Monsieur Claude und seine Töchter

Originaltitel

Qu'est-ce qu'on a fait au bon Dieu

Filmtyp

Langfilm

Herstellungsjahr

2014

Herkunftsländer

Frankreich

Länge

01:37:07 (hh:mm:ss)

Sprachversion

dt.synchr.

Sprache Ton

Französisch

Regie

Philippe de Chauveron

DarstellerInnen

Christian Clavier (Claude Verneuil), Chantal Lauby (Marie Verneuil), Ary Abittan (David Benichou), Medi Sadoun (Rachid Benassem), Frédéric Chau (Chao Ling), Noom Diawara (Charles Koffi), Frédérique Bel (Isabelle Verneuil épouse Benassem), Julia Piaton (Odile Verneuil épouse Benichou), Emilie Caen (Ségolène Verneuil épouse Ling), Elodie Fontan (Laure Verneuil)

Verleiher

Filmladen

Inhalt

Der gutmütige, aber doch etwas patriarchalische Notar Claude und seine sanfte Gattin tun sich etwas schwer: Drei ihrer Töchter haben jeweils einen Muslim, einen Juden und einen Chinesen geheiratet und nicht, wie sie sich insgeheim wünschen, einen netten katholischen Franzosen. Beim sonntäglichen Kirchenbesuch wird schon über die "Familie Benetton" getuschelt!

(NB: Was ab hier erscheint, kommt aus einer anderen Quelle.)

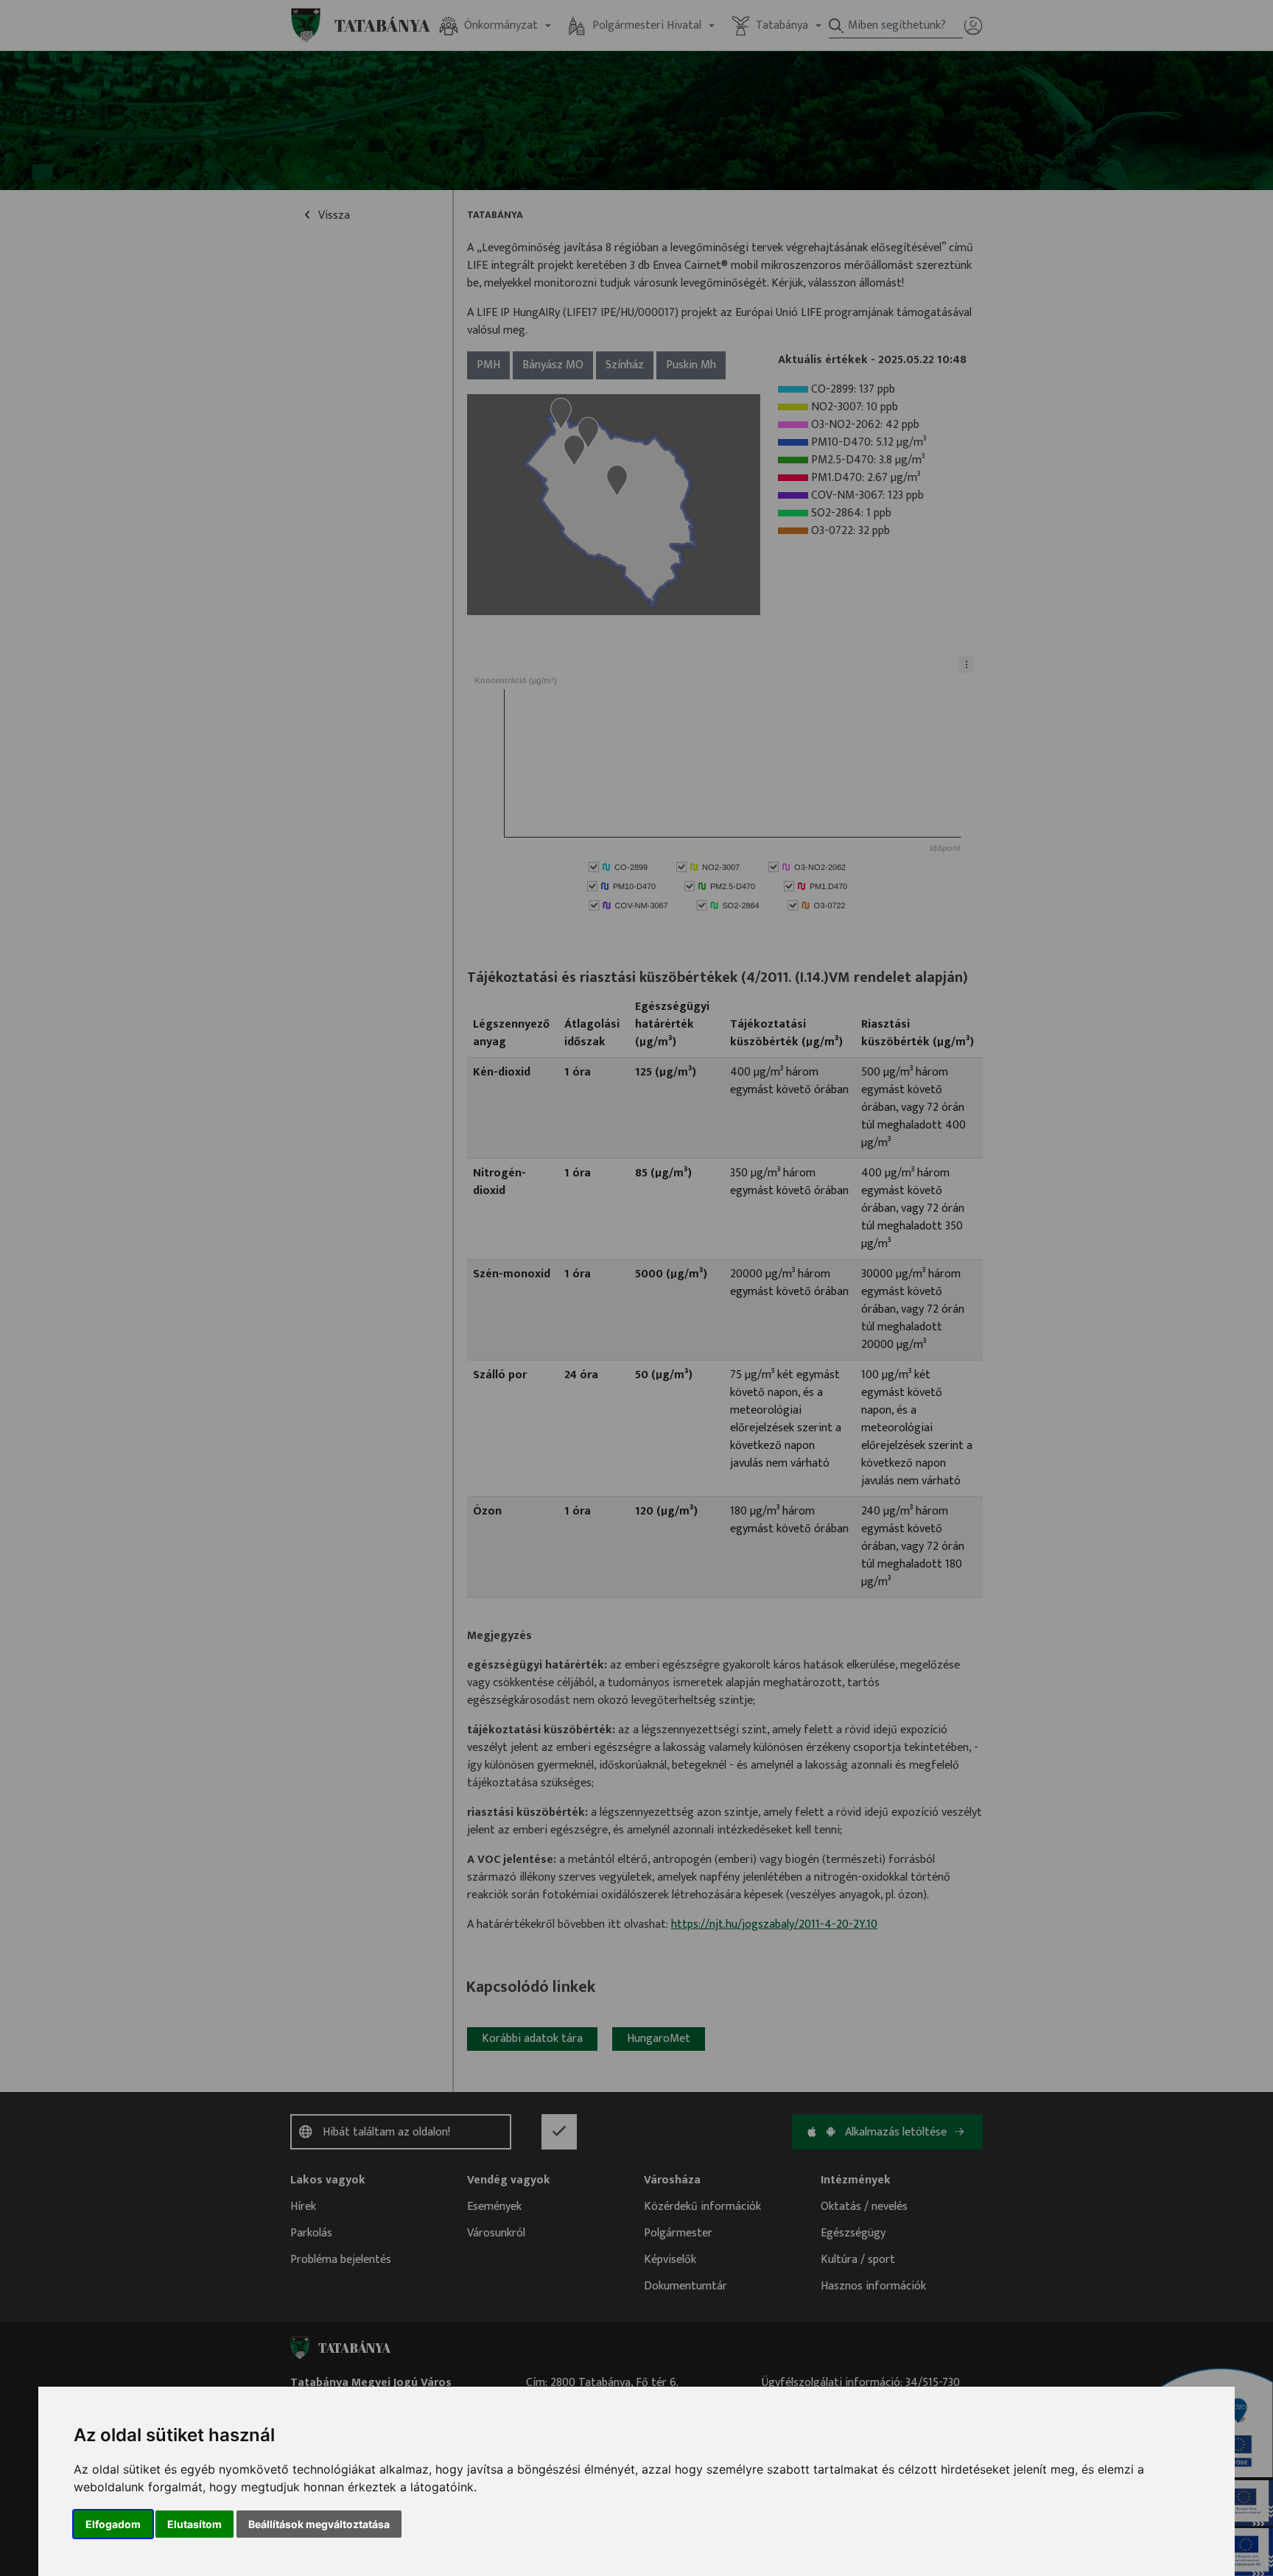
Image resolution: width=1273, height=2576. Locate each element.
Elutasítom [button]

Bei einem Familientreffen tappt aber nicht nur Claude in die Fallen des interkulturellen Minenfelds, auch die diversen Schwiegersöhne sind natürlich liberal, aber so ganz vorurteilsfrei nun doch wieder nicht, wie sich zeigt. Das gutbürgerliche Paar setzt seine ganze Hoffnung auf die jüngste Tochter, die noch ledig ist. Als diese schließlich einen zwar katholischen und französischen, aber dunkelhäutigen Verlobten mit afrikanischen Wurzeln präsentiert, wird es dem elterlichen Ehepaar ganz einfach zu viel …

Alterskennzeichnung

Es wurden keine jugendgefährdenden Inhalte festgestellt – ein guter, versöhnlicher Ausgang der Geschichte wird bald erkennbar – daher wird eine uneingeschränkte Freigabe empfohlen.

Positivkennzeichnung

Die Komödie von Philippe de Chauveron zeichnet sich durch viel pointierten Witz, etwas Zynismus und pure Lebenslust aus. Dabei werden persönliche und nationale Klischees aufgezeigt, aber dies auf leichtfüßige und charmante Weise. Bis in die Nebenrollen bestens besetzt, macht der Film einfach Freude und es wird sich wohl jede/r auf irgendeine Art und Weise tief im Inneren angesprochen fühlen, wenn auf erfrischende Art die Themen Vorurteile und Rassismus aufs Korn genommen werden. Auch jüngeren Besucher/innen wird sich dies wohl erschließen, trifft man doch in der Regel bereits in Kindergarten oder Volksschule auf Gleichaltrige mit Migrationshintergrund und leicht kann es da auch kleine Sticheleien untereinander geben, auch wenn diese (hoffentlich) gar nicht so ernst gemeint sind.
Sehr empfehlenswert als Komödie (mit Vielfalt) ab 10 Jahren.